### INSTRUCTION
Count the lines below that contain the string "This", with case counting, and reply with only that number.

### DATA LINES
-=-=-=-=-
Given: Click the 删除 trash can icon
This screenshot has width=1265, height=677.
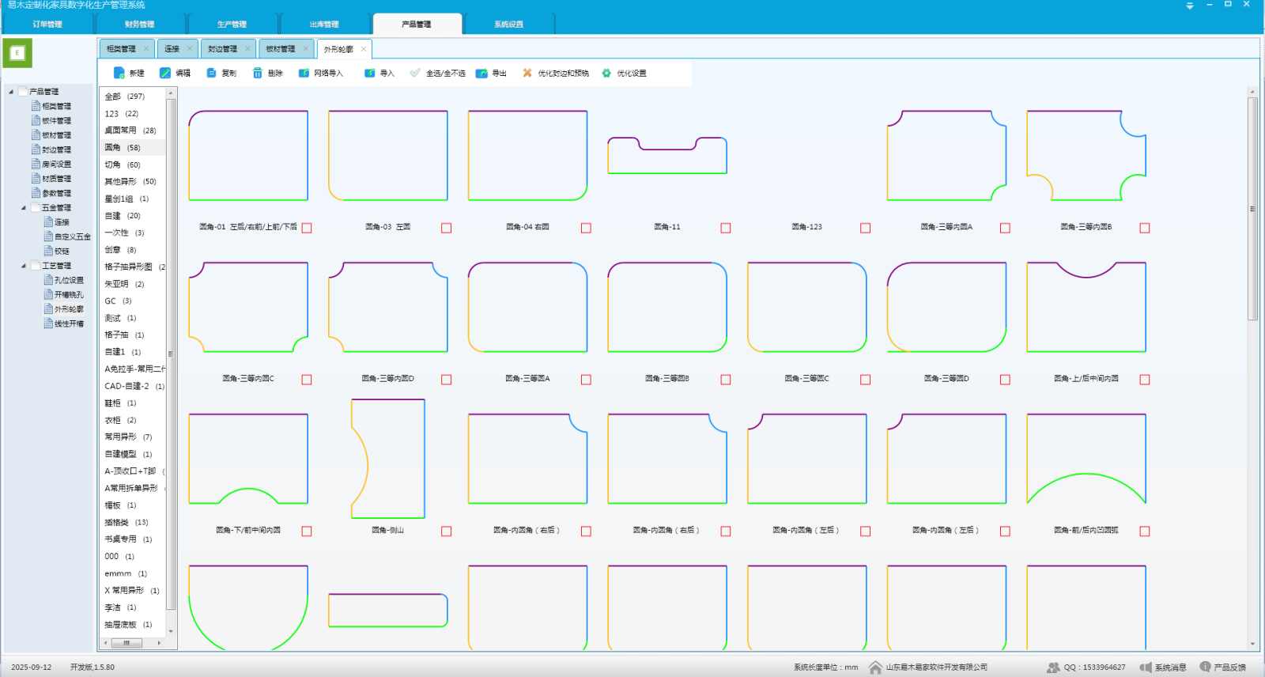Looking at the screenshot, I should point(257,73).

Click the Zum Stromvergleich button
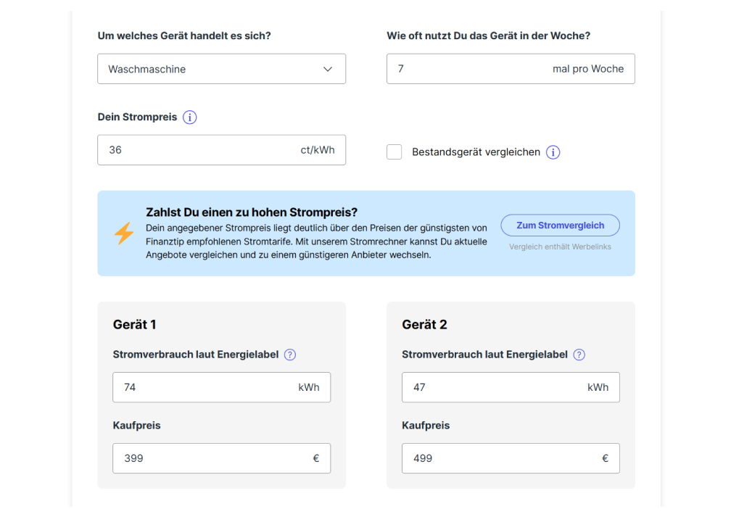560,226
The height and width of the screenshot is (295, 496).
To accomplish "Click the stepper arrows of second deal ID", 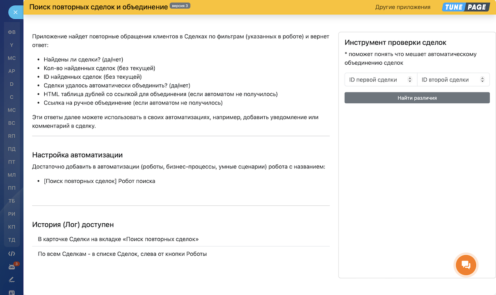I will tap(482, 80).
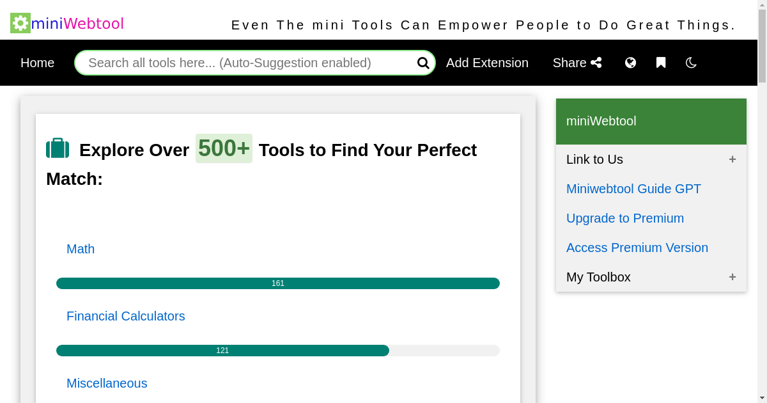767x403 pixels.
Task: Open Financial Calculators category
Action: (x=125, y=316)
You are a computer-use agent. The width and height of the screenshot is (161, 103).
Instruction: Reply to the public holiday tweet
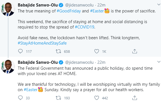point(20,98)
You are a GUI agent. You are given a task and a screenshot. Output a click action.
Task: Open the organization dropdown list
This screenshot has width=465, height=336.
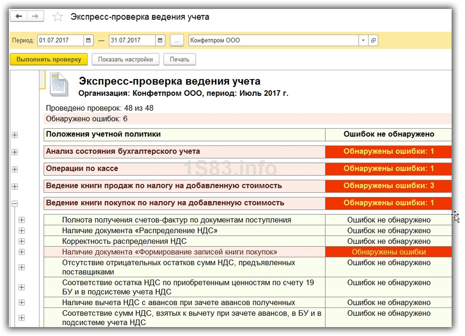click(363, 40)
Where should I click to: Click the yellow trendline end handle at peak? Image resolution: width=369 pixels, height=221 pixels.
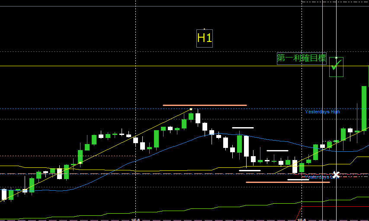191,109

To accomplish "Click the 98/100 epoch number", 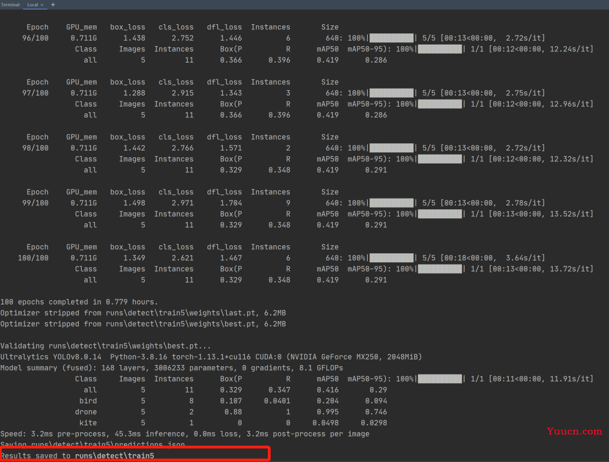I will (36, 148).
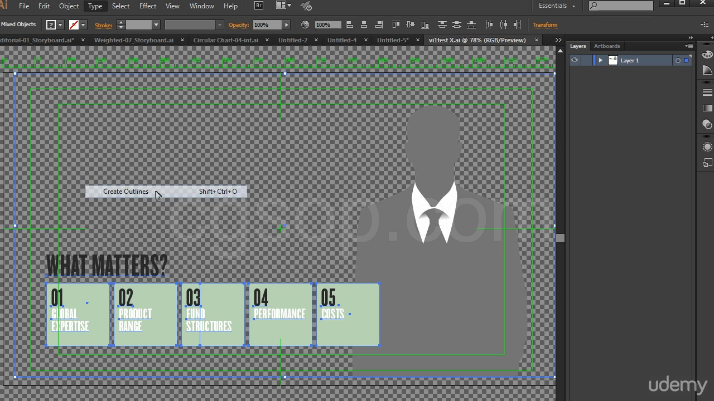Viewport: 714px width, 401px height.
Task: Click the Horizontal Align Left icon
Action: [350, 25]
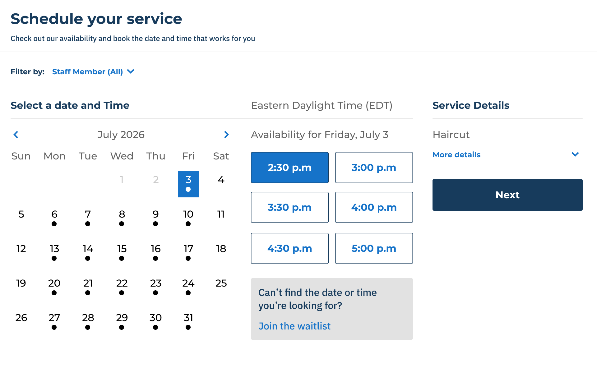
-=-=-=-=-
### PROBLEM SOLUTION
2